_Ejercicios_:
#1 Transcriba literalmente el fragmento del texto sobre el fútbol que comienza en "Y también la" y termina en "y apellido Maradona?".
#2 Enumere todas las personas que el texto sobre el fútbol menciona por su nombre.

_Texto de estudio_:

····················

Y también la belleza, por supuesto, ¿o que es Lionel Messi con la pelota adentro de los pies sino sentido de belleza, arte en estado puro? ¿y que era ese otro artista grande del juego de pelota –que no se mancha, nunca-, de nombre Diego y apellido Maradona?


Y aquí aparece esa gran enfermedad humana, esa terca necesidad de la lucha, la pelea, el ojo por ojo y el diente por diente, y si Diego o Lionel y quien fue mejor, y si uno sí el otro no, como si las mentes humanas fueran ya incapaces de contemplar, de maravillarse frente a la belleza y no, la necesidad de comparar, opinar. Ya lo decía Nietszche, “la madurez humana es haber vuelto a encontrar la seriedad con la que jugábamos de niños” y esa es la gracia del fútbol, que es juego, tiene reglas, se entra y se sale, como sucede en todo juego. La guerra es otra cosa, no es juego, no hay sentido lúdico.


La excelsa tradición del fútbol argentino es la historia de grandes jugadores. Repito esta última palabra, jugadores, que juegan, corren detrás de una pelota intentando que esa pelota toque una red, que es una y no la otra. El juego es serio, porque es juego, ya lo decía Nietszche, pero no es solemne, no es cosa importante, es juego nomás. Es juego y también es sueño, porque Lionel Messi y yo en algo nos parecemos, los dos a los seis o siete años soñamos con hacer un gol en la final de un mundial. Ese sueño, con perdón a los catadores de las buenas costumbres –de los otros-, algo le debe a ese otro artista de la pelota que se llamaba Diego y sus amigos le decían Pelusa.

····················

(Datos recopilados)
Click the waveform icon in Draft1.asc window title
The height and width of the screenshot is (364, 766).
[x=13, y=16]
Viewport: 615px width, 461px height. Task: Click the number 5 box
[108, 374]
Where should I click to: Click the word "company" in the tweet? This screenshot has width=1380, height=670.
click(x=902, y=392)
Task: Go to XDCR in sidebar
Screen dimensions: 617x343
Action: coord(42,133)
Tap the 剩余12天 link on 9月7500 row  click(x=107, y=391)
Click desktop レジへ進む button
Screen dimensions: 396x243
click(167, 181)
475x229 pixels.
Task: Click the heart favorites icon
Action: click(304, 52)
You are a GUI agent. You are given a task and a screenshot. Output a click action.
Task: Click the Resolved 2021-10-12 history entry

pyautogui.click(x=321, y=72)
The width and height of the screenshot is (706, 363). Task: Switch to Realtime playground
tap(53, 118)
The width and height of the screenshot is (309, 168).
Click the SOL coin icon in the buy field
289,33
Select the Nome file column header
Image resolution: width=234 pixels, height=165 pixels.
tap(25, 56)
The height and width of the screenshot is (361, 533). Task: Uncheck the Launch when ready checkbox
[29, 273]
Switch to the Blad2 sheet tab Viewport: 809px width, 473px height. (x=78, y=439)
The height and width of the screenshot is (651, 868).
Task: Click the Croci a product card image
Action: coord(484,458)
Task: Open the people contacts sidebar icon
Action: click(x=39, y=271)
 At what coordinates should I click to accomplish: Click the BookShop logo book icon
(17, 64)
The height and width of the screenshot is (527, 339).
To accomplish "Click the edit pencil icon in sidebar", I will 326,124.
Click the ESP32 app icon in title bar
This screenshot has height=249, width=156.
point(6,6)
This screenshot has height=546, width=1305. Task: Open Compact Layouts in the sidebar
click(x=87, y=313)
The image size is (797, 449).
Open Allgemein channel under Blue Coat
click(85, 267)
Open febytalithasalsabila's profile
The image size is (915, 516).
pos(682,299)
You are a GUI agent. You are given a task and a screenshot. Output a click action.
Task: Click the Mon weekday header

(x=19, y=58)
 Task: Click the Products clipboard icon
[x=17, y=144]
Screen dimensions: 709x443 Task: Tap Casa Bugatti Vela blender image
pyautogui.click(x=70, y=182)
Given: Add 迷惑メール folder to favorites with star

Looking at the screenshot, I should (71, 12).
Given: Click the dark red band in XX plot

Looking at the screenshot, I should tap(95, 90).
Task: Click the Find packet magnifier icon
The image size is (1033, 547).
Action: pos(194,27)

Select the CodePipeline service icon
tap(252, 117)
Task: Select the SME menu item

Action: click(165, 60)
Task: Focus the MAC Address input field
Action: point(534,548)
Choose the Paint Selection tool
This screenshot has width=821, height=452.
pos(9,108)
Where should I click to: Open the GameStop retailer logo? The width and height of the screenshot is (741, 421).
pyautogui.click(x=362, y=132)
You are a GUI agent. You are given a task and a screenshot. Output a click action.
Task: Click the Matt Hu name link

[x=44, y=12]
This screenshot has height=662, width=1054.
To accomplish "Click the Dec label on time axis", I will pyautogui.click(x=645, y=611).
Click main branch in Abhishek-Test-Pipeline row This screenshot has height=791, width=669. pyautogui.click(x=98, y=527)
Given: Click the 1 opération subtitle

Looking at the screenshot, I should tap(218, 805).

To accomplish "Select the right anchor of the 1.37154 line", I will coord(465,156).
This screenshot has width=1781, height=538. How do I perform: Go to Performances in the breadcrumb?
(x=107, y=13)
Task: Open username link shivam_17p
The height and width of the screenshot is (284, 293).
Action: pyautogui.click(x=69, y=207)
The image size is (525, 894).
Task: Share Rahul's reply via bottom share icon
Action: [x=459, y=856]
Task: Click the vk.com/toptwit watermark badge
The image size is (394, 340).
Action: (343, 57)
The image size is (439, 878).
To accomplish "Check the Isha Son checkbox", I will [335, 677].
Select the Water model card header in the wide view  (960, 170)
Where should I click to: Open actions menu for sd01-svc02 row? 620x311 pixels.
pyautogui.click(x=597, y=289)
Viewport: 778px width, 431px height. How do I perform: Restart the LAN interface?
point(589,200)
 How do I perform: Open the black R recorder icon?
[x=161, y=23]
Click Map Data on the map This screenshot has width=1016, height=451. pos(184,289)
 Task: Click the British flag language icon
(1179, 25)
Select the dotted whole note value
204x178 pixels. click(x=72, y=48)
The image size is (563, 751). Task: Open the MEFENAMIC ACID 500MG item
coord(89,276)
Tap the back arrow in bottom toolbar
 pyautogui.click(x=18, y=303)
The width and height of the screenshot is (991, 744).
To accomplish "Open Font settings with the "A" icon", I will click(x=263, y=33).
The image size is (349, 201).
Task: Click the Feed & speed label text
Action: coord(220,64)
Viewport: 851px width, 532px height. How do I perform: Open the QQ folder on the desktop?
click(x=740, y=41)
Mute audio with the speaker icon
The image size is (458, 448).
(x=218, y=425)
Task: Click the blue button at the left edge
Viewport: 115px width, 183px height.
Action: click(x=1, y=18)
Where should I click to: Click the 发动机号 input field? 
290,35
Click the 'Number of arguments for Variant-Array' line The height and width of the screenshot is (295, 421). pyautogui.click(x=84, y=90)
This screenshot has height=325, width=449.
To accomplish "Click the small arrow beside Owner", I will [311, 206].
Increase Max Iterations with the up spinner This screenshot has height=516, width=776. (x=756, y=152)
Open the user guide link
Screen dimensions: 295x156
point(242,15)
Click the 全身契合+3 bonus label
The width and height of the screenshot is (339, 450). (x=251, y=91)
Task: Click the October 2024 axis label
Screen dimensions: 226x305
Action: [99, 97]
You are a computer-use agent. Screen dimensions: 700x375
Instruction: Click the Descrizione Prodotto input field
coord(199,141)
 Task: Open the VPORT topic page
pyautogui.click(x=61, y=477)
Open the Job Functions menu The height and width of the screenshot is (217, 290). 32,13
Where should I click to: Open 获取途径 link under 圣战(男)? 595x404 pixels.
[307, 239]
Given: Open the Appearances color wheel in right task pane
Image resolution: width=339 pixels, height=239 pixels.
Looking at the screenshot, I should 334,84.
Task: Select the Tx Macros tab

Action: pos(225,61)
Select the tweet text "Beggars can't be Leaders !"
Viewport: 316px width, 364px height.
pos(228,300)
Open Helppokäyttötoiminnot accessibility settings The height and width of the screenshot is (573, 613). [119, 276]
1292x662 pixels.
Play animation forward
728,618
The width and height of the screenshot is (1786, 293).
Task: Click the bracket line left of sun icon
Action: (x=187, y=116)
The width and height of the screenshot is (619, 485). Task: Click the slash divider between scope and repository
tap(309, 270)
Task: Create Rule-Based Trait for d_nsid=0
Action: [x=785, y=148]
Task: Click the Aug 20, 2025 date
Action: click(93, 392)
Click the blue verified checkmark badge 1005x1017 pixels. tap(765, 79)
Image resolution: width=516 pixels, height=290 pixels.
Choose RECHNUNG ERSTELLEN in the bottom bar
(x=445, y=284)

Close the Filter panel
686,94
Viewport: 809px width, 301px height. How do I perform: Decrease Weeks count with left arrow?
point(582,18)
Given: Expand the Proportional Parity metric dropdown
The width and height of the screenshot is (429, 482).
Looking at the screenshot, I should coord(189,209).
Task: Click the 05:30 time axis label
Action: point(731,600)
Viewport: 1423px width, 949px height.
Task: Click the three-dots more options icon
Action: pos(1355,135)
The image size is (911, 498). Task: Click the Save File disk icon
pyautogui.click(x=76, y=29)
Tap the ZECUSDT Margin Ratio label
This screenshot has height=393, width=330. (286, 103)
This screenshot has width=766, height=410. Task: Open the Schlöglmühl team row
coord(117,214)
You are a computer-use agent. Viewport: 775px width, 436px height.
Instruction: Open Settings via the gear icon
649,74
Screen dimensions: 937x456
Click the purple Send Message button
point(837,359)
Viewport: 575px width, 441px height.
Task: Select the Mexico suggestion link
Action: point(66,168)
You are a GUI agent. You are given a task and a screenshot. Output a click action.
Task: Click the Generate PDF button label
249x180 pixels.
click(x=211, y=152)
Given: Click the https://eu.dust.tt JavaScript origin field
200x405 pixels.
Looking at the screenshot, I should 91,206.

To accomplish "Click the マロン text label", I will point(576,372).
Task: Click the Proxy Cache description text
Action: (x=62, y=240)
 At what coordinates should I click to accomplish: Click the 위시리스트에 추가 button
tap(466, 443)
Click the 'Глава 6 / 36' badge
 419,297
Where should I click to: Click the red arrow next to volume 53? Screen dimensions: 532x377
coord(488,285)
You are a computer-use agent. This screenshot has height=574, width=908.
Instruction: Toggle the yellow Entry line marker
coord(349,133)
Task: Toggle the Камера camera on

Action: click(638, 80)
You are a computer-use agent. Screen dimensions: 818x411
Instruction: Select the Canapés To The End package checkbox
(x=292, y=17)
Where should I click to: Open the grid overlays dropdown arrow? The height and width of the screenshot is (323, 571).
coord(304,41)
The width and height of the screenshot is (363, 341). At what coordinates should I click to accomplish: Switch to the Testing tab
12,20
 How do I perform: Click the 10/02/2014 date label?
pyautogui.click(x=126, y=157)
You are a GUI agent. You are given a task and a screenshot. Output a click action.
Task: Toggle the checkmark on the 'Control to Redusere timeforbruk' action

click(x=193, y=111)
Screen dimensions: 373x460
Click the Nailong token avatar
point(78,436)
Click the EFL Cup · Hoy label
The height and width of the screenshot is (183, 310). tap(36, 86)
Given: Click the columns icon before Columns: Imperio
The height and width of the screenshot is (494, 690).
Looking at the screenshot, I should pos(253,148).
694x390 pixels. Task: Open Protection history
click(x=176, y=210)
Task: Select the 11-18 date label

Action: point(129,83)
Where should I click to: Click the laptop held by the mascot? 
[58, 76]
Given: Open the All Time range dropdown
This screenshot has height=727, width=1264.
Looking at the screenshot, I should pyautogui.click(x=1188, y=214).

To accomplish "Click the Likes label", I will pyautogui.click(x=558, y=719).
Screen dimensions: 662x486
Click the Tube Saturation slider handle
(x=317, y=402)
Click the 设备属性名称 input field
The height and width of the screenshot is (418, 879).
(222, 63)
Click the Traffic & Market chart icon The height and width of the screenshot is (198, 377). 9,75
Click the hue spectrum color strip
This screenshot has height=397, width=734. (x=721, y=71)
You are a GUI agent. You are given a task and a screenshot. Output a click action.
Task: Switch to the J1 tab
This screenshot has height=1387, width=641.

····················

_Respuestas en orden_:
#1
Y también la belleza, por supuesto, ¿o que es Lionel Messi con la pelota adentro de los pies sino sentido de belleza, arte en estado puro? ¿y que era ese otro artista grande del juego de pelota –que no se mancha, nunca-, de nombre Diego y apellido Maradona?

#2
Lionel Messi
Diego Maradona (a quien sus amigos le decían Pelusa)
Nietszche